--- START ---
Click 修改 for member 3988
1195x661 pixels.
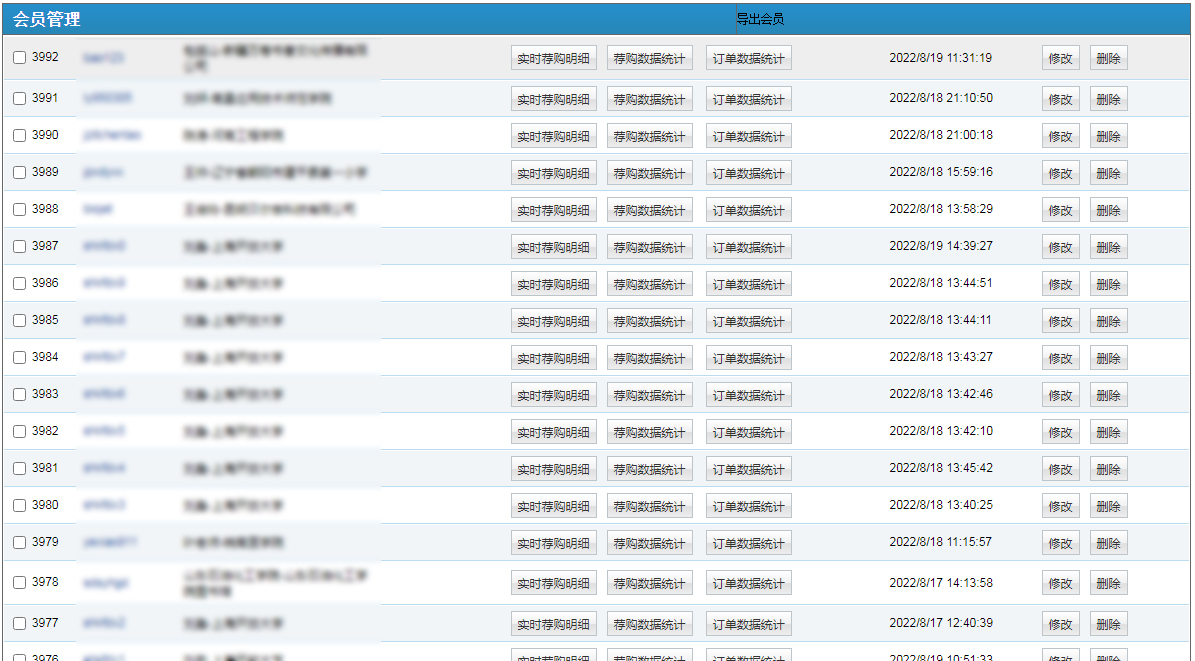coord(1060,211)
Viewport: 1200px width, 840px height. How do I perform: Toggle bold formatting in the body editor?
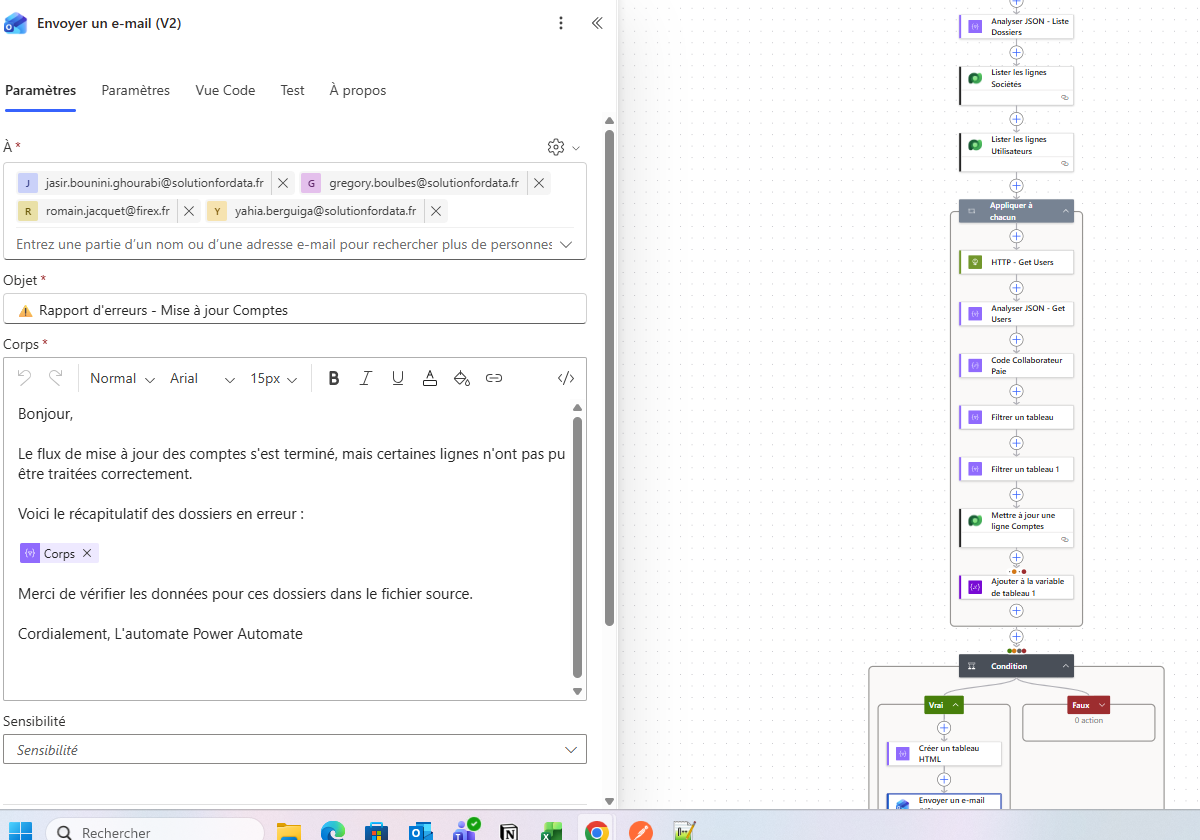tap(334, 378)
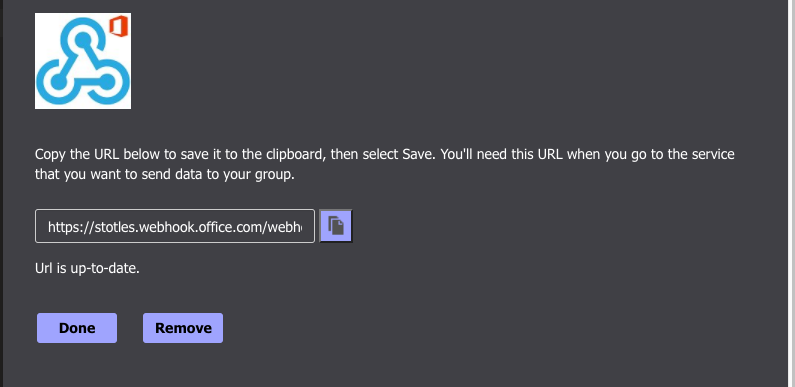
Task: Remove the webhook connector
Action: [x=183, y=328]
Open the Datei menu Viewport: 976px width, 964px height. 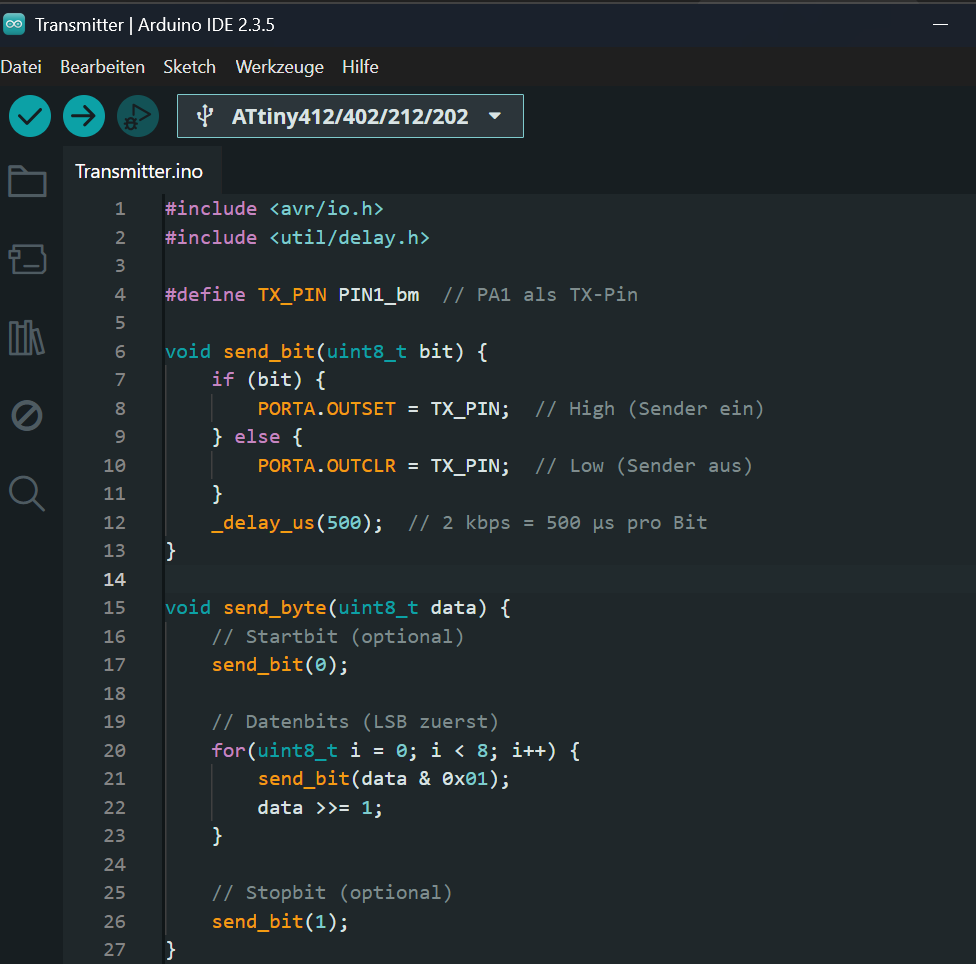coord(21,67)
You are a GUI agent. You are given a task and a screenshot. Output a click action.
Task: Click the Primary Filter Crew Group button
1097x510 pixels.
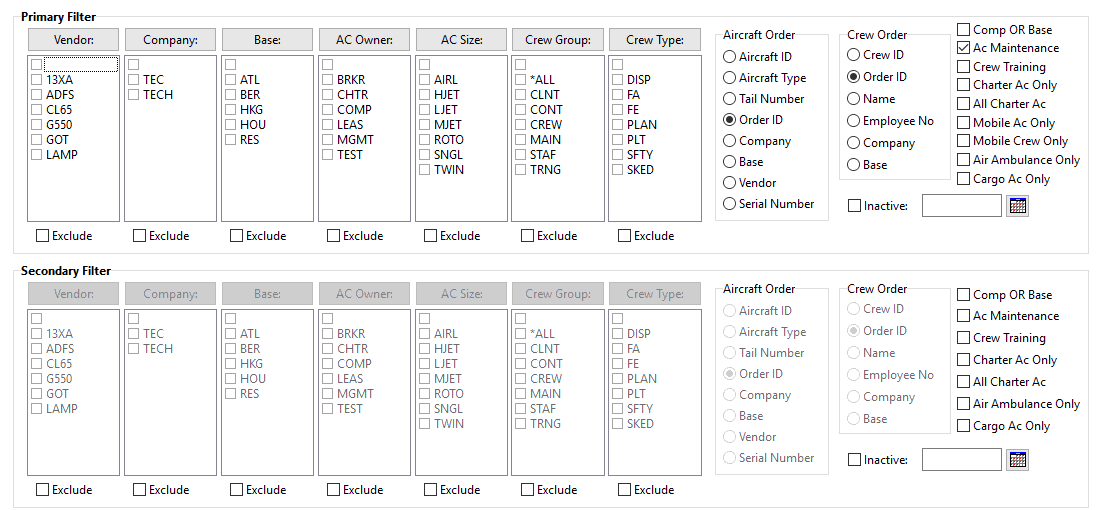tap(557, 40)
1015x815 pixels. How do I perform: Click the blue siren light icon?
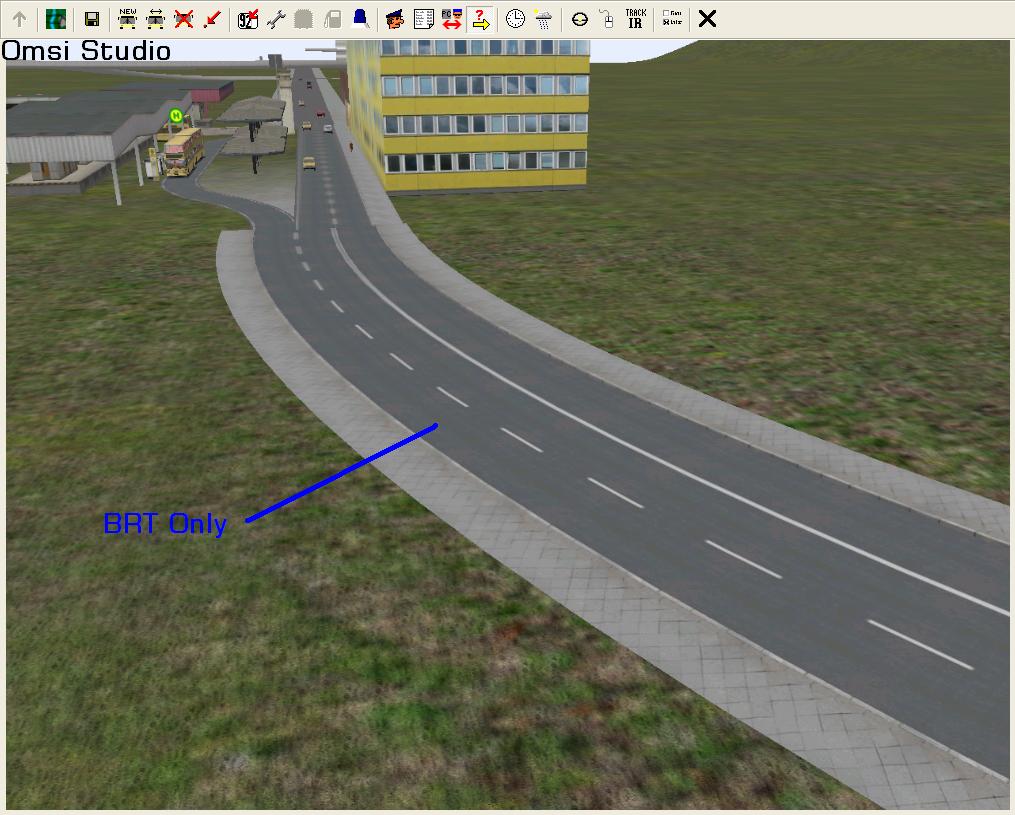point(359,19)
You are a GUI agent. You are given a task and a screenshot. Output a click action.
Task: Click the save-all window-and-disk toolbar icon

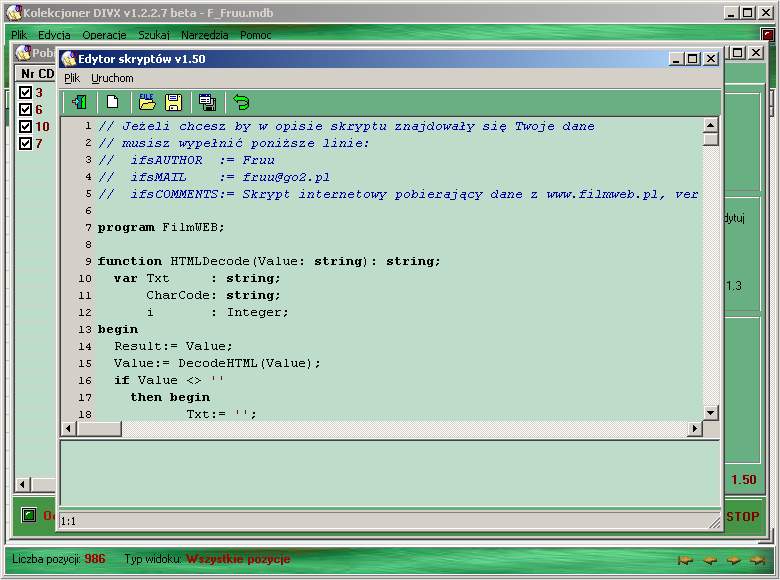click(207, 102)
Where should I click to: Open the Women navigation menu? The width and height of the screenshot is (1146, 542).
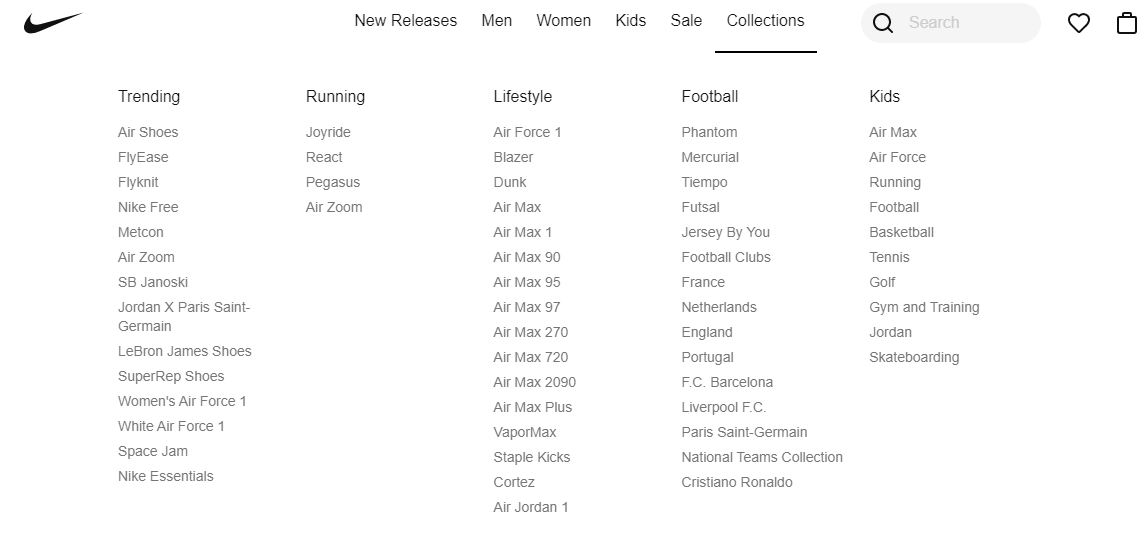click(563, 21)
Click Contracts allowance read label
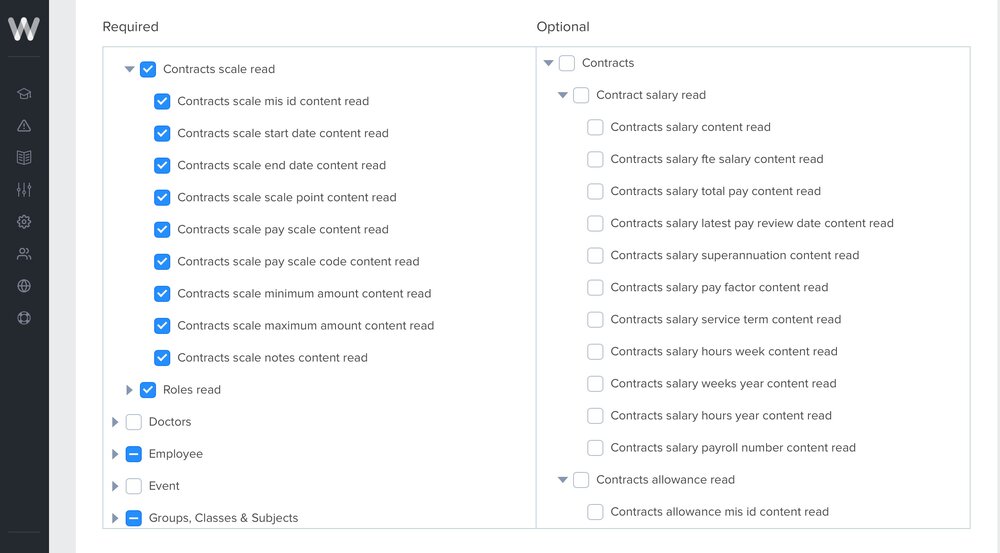The height and width of the screenshot is (553, 1000). click(665, 480)
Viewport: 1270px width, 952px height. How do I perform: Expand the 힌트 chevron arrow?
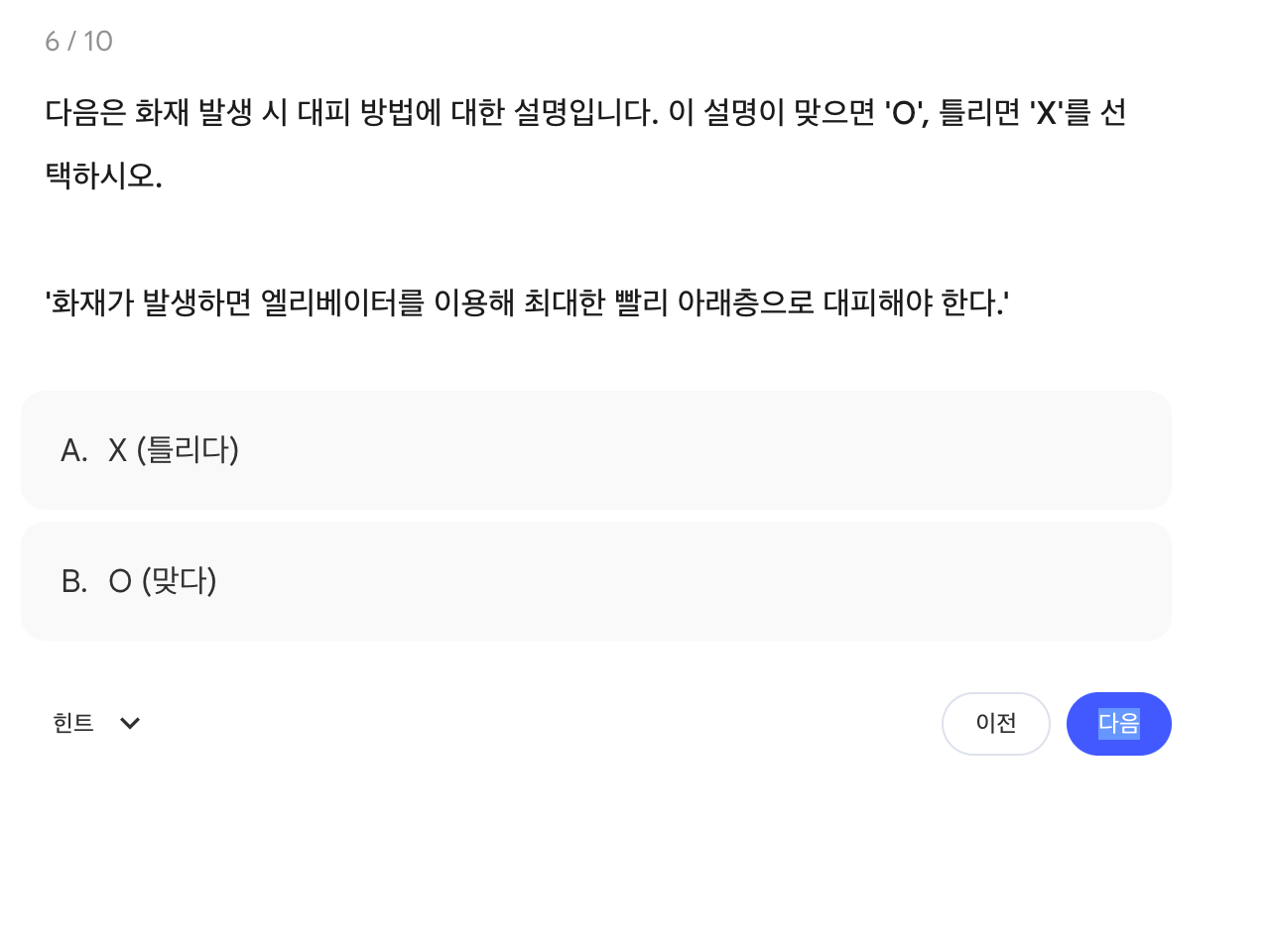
--- END ---
_What you have to do_
Your output should be only the lines from the line with "Where should I" through the end of the data, exactly as they stand, and no pictures.

_Output for this task_
Where should I click to: Open the Women navigation menu? The width and height of the screenshot is (1146, 542).
click(563, 21)
Click Contracts allowance read label
The height and width of the screenshot is (553, 1000). click(665, 480)
Viewport: 1270px width, 952px height. How do I perform: Expand the 힌트 chevron arrow?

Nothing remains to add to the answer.